• _TASK PROMPT_:
An exact repeat is needed of the lines from the one with "27374 (128, 1625)" through the last line of the data below. Please omit the pictures.

Excerpts from a dataset

-.-.-

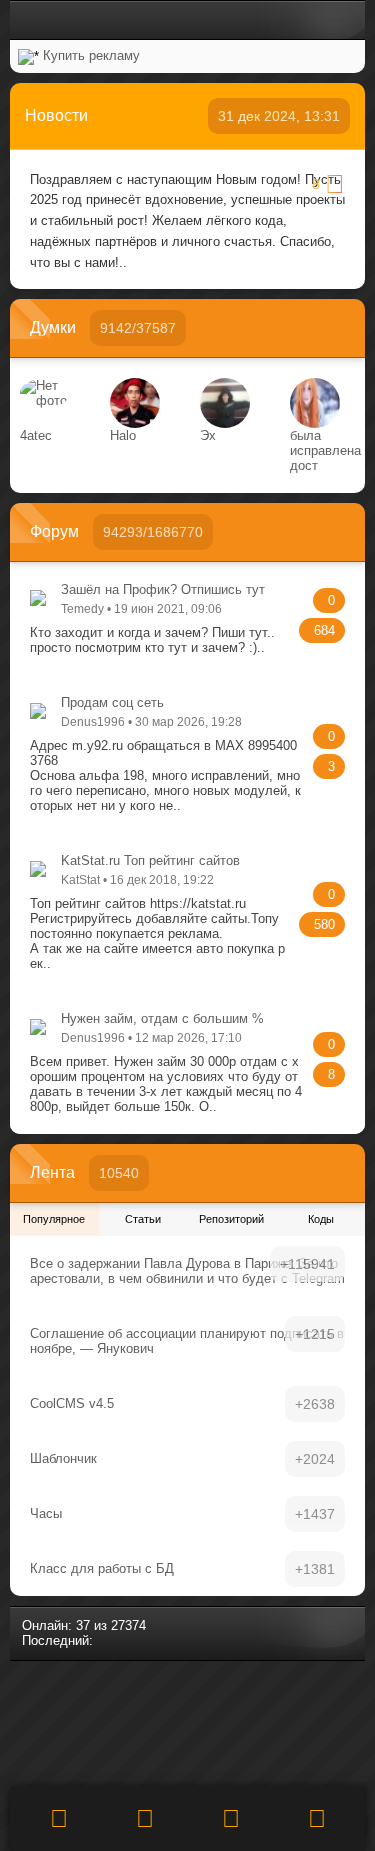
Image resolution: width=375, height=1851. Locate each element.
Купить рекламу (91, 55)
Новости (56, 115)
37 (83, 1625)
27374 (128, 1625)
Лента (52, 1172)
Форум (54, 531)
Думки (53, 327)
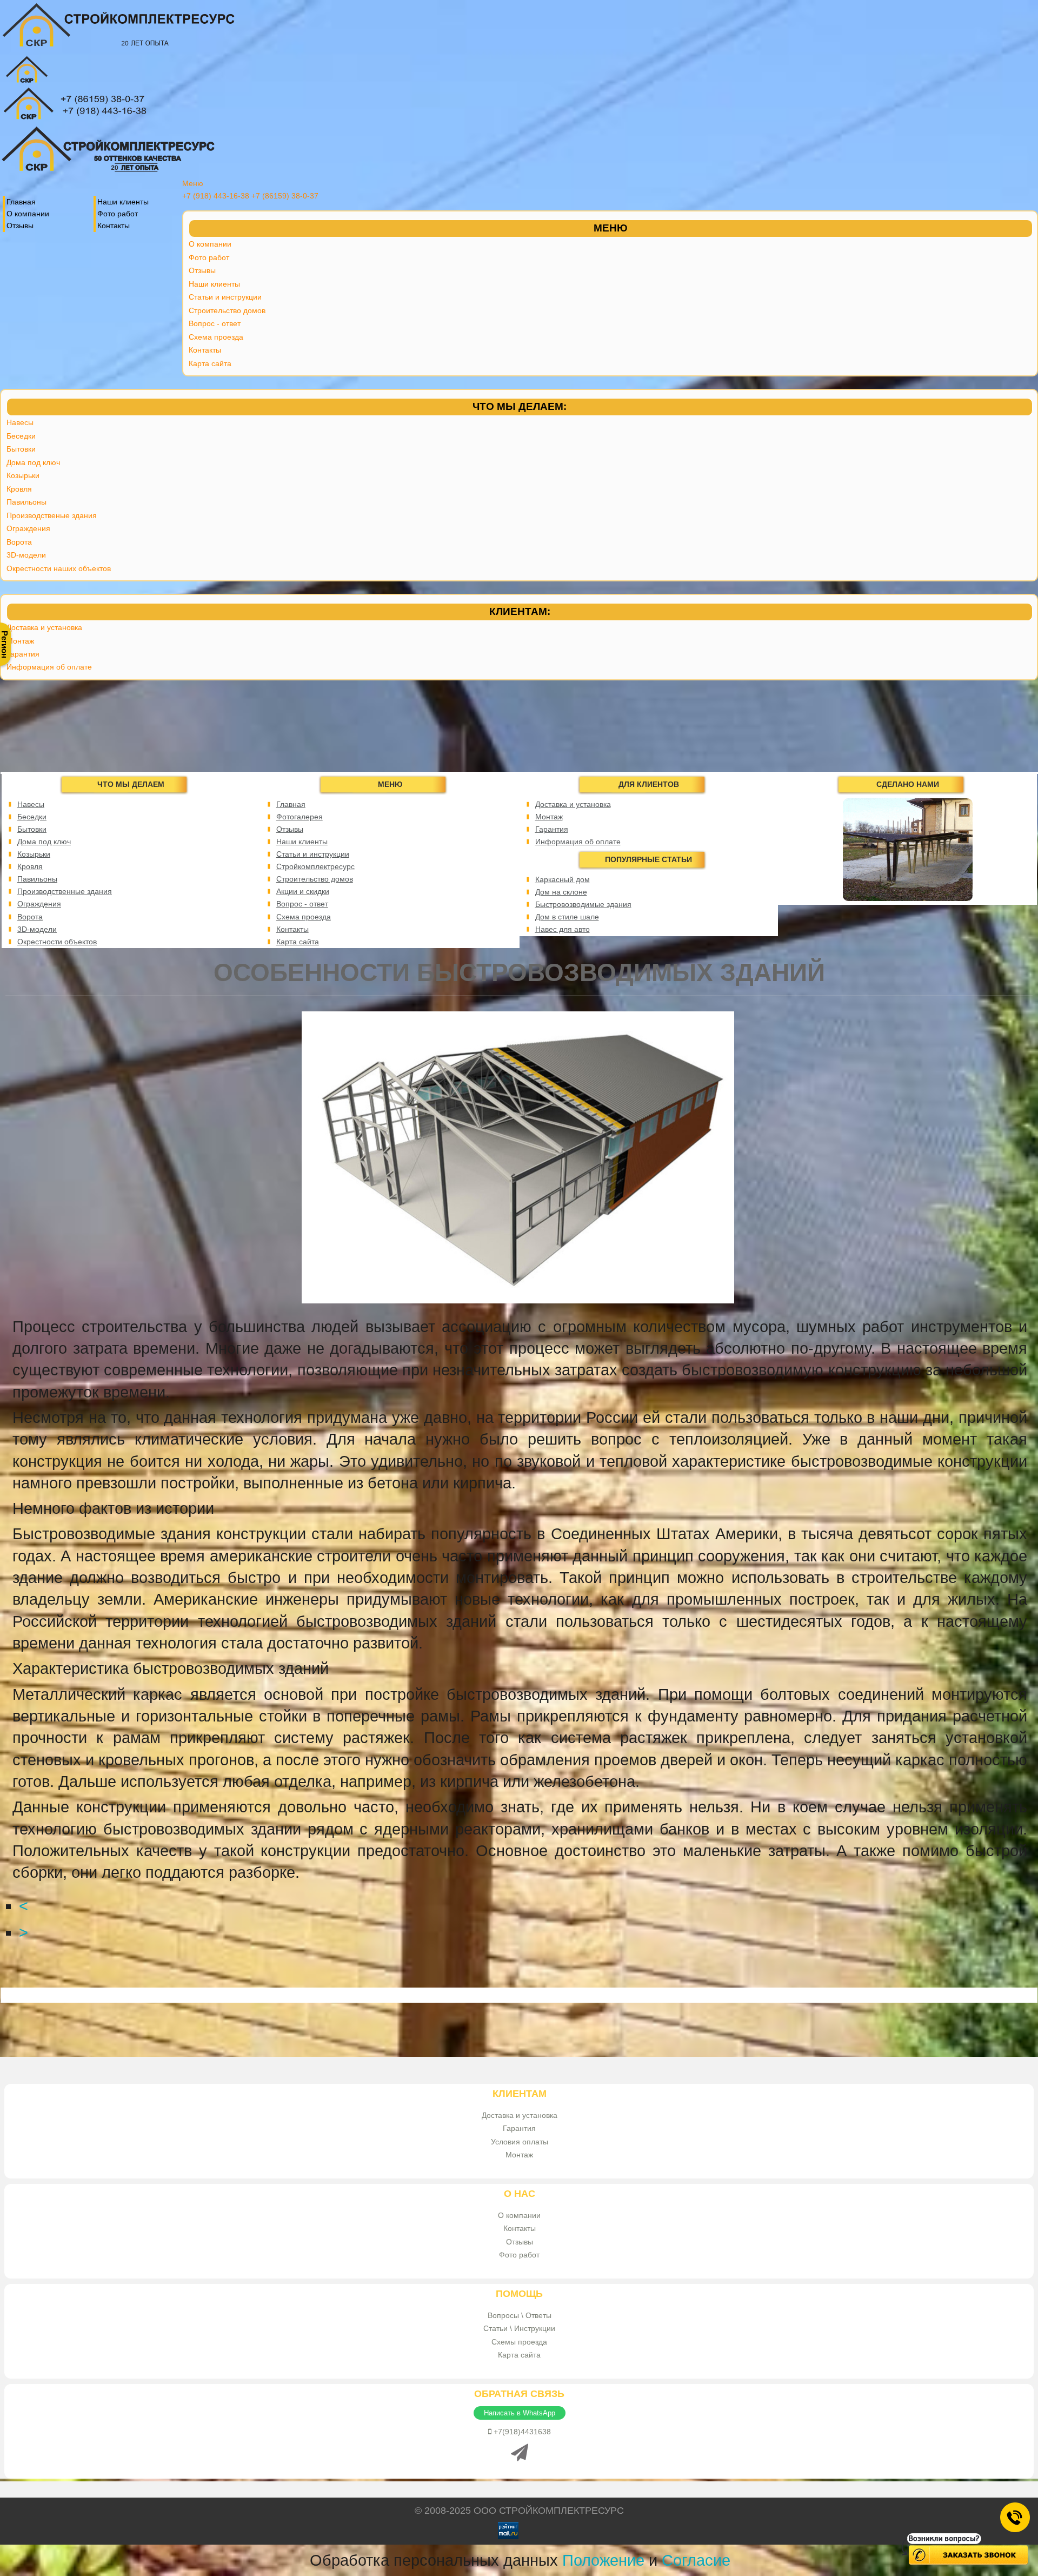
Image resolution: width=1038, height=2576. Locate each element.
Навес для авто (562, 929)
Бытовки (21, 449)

-.-.-

• _EXPECTED OUTPUT_:
27374 (128, 1625)
Лента (52, 1172)
Форум (54, 531)
Думки (53, 327)
Image resolution: width=1038, height=2576. Locate each element.
Навес для авто (562, 929)
Бытовки (21, 449)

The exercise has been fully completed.